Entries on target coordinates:
┄┄┄┄┄┄
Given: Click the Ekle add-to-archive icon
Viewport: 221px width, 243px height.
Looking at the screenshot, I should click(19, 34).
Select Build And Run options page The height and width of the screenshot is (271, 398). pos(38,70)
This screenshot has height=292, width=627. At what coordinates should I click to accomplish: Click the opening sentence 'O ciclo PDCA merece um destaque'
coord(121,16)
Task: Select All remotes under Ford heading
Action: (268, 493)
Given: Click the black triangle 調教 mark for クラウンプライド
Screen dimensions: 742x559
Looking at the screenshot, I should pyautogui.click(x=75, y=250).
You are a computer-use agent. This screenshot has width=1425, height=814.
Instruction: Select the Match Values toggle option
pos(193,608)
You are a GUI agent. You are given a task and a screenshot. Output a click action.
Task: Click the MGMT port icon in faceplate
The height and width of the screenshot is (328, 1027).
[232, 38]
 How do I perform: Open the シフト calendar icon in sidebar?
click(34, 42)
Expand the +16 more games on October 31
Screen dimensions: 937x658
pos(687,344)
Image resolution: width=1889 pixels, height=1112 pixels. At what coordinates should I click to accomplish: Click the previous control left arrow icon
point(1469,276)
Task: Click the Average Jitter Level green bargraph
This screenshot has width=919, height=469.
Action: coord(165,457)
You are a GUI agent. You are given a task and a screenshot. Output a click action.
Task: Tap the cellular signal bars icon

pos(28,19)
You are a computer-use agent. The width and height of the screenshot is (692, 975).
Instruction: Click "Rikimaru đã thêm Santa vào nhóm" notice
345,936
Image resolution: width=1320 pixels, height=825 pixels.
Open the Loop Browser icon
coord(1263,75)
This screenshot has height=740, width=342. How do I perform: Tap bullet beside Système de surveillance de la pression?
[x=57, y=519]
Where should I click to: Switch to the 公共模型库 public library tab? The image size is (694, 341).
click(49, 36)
┄┄┄┄┄┄
## INSTRUCTIONS TO FOLLOW
Rewrite the listing above, substituting "Display size" for "Screen dimensions" and leaving everything else unchanged.

## ANSWER TO THE PROBLEM
Given: Click the Ekle add-to-archive icon
Viewport: 221px width, 243px height.
Looking at the screenshot, I should click(19, 34).
Select Build And Run options page The height and width of the screenshot is (271, 398). pos(38,70)
This screenshot has height=292, width=627. At what coordinates should I click to accomplish: Click the opening sentence 'O ciclo PDCA merece um destaque'
coord(121,16)
Task: Select All remotes under Ford heading
Action: (268, 493)
Given: Click the black triangle 調教 mark for クラウンプライド
Display size: 742x559
Looking at the screenshot, I should pyautogui.click(x=75, y=250).
You are a computer-use agent. This screenshot has width=1425, height=814.
Instruction: Select the Match Values toggle option
pos(193,608)
You are a GUI agent. You are given a task and a screenshot. Output a click action.
Task: Click the MGMT port icon in faceplate
The height and width of the screenshot is (328, 1027).
[232, 38]
 How do I perform: Open the シフト calendar icon in sidebar?
click(34, 42)
Expand the +16 more games on October 31
Display size: 937x658
pos(687,344)
Image resolution: width=1889 pixels, height=1112 pixels. At what coordinates should I click to accomplish: Click the previous control left arrow icon
point(1469,276)
Task: Click the Average Jitter Level green bargraph
This screenshot has width=919, height=469.
Action: coord(165,457)
You are a GUI agent. You are given a task and a screenshot. Output a click action.
Task: Tap the cellular signal bars icon

pos(28,19)
You are a computer-use agent. The width and height of the screenshot is (692, 975).
Instruction: Click "Rikimaru đã thêm Santa vào nhóm" notice
345,936
Image resolution: width=1320 pixels, height=825 pixels.
Open the Loop Browser icon
coord(1263,75)
This screenshot has height=740, width=342. How do I perform: Tap bullet beside Système de surveillance de la pression?
[x=57, y=519]
Where should I click to: Switch to the 公共模型库 public library tab? The image size is (694, 341).
click(49, 36)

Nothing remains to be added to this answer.